» WHAT TO DO
Across the data below, how many lines have the word "plan" in them? Respond with the number alone.

» PROVIDED MATERIAL
=== Begin Enclosure ===

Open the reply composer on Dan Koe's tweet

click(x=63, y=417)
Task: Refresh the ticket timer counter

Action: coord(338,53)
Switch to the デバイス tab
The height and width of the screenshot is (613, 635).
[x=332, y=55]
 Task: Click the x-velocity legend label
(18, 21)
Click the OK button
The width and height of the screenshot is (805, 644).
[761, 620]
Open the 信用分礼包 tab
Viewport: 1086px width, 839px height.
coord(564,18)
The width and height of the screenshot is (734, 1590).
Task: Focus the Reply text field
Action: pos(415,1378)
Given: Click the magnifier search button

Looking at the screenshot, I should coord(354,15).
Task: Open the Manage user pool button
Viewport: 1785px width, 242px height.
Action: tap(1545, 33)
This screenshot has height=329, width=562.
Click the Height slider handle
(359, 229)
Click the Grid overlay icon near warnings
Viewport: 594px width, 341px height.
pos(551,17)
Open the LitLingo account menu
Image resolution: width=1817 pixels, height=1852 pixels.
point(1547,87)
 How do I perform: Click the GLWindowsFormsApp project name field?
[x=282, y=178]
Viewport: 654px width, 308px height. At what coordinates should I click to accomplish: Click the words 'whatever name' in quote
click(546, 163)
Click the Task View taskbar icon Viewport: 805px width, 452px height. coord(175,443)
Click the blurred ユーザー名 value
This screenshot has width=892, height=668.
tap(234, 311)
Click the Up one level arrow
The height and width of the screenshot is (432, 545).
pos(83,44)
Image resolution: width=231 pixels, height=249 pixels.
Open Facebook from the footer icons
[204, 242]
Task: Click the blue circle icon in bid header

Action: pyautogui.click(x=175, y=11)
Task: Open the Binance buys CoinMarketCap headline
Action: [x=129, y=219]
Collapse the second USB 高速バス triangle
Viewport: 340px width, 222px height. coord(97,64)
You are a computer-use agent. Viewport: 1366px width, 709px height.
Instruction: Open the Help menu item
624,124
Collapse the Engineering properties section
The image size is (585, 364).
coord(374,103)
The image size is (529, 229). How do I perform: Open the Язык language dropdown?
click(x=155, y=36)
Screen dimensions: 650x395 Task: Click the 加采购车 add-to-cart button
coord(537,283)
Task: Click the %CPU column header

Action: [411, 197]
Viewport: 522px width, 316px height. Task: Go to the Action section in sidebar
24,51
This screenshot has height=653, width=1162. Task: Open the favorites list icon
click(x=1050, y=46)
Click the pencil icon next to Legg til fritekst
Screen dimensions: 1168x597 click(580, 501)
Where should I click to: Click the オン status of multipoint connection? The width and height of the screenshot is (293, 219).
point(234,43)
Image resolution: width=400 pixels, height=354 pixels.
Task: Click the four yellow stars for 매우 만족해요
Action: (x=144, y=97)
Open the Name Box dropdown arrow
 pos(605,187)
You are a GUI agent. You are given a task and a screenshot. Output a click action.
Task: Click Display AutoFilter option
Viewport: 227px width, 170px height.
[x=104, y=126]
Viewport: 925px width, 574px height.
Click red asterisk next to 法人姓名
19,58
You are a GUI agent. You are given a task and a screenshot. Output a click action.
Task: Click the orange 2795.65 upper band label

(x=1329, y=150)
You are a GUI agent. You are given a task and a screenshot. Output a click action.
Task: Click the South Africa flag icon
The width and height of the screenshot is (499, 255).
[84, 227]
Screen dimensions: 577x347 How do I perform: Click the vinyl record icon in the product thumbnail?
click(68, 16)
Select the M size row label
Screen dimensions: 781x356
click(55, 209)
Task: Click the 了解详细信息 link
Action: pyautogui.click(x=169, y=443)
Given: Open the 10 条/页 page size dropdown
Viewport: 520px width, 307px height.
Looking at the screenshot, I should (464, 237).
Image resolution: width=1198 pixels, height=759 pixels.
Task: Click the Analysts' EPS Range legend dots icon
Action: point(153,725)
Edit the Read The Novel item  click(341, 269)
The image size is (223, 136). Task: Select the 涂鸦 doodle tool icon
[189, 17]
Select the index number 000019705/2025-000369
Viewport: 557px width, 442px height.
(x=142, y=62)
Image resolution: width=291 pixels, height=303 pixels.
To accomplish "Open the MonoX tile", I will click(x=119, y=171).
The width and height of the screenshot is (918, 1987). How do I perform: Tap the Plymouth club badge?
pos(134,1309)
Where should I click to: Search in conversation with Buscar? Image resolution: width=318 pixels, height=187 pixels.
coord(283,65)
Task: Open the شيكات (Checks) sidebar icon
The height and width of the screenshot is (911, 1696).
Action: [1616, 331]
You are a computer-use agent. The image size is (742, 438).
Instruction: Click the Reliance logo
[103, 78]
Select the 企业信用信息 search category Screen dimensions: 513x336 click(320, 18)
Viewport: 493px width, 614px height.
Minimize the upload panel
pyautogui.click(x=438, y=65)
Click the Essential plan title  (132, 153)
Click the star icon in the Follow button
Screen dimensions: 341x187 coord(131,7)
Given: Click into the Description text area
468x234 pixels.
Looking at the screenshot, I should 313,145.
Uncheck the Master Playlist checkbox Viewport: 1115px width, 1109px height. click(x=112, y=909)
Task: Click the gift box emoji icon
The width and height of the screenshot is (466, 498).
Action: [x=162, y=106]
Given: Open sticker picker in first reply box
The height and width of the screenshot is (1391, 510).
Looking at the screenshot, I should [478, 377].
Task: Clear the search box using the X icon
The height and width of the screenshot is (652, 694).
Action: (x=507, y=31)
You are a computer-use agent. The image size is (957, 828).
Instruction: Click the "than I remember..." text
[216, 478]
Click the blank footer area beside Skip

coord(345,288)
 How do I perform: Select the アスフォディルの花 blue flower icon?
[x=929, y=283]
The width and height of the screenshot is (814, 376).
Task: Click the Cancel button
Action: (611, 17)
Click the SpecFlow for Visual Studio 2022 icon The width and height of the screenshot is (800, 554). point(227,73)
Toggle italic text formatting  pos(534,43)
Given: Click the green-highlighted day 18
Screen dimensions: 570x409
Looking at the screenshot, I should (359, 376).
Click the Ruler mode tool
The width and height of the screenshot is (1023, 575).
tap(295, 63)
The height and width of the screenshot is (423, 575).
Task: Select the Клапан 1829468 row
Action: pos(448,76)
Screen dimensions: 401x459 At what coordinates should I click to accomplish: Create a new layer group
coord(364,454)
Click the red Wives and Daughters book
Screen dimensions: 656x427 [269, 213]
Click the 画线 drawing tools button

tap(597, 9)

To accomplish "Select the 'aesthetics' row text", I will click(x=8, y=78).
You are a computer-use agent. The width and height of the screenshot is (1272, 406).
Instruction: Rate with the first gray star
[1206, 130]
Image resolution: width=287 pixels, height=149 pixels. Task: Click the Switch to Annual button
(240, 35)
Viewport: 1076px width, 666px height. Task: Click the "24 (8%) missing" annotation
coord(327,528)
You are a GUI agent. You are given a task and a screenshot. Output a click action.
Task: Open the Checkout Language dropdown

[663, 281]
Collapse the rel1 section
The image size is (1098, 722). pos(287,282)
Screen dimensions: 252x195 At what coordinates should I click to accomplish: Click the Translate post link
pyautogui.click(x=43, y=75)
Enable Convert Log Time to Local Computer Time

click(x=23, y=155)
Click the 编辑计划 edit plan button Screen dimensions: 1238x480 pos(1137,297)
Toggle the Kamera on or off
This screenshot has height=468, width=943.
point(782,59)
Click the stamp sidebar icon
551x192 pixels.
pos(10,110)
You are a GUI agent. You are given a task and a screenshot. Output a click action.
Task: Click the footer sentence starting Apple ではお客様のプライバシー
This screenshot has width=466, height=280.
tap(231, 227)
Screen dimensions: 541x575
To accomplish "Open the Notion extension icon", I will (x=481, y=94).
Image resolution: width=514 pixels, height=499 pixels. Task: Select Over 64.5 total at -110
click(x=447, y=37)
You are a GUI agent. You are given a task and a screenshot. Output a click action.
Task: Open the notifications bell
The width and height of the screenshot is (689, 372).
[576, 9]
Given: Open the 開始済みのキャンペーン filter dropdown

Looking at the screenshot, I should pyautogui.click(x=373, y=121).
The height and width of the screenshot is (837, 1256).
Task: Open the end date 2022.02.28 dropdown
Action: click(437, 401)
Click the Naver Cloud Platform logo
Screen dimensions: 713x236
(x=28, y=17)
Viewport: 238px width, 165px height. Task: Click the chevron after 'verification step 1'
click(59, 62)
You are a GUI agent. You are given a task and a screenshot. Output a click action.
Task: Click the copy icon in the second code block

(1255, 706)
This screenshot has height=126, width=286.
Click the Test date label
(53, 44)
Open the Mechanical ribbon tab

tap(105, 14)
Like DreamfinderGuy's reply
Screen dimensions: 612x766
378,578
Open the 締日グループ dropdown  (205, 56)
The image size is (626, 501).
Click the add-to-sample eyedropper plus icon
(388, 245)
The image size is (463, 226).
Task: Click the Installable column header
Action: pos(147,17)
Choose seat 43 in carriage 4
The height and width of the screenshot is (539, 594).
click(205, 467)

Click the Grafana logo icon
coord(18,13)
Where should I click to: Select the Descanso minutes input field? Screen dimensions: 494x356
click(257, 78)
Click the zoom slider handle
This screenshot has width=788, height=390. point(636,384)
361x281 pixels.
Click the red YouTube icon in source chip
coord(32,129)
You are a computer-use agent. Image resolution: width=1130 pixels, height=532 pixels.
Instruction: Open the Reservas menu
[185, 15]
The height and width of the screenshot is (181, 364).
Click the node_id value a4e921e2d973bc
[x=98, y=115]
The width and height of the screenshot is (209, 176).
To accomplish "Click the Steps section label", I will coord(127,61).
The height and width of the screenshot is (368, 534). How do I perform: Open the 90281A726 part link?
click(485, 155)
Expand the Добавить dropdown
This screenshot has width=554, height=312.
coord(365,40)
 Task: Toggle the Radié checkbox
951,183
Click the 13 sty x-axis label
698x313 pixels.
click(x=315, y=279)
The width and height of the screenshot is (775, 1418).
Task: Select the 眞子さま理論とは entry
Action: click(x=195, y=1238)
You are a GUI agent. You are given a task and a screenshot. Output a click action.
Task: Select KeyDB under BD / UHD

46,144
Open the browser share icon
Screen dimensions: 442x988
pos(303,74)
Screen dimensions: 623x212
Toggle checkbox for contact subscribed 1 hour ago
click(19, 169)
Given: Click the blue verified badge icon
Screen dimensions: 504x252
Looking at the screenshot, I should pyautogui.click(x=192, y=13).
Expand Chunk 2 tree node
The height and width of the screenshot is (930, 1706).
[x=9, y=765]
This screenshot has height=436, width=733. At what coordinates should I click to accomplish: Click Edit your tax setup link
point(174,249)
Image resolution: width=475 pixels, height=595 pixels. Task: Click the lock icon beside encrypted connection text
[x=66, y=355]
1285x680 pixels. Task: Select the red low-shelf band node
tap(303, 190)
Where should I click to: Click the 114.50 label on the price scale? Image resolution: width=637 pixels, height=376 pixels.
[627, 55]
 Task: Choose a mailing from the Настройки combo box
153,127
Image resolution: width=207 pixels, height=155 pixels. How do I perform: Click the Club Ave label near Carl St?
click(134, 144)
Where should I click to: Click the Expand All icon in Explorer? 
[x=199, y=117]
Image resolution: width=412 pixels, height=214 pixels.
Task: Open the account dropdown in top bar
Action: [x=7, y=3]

=== End Enclosure ===

» ANSWER BOX
2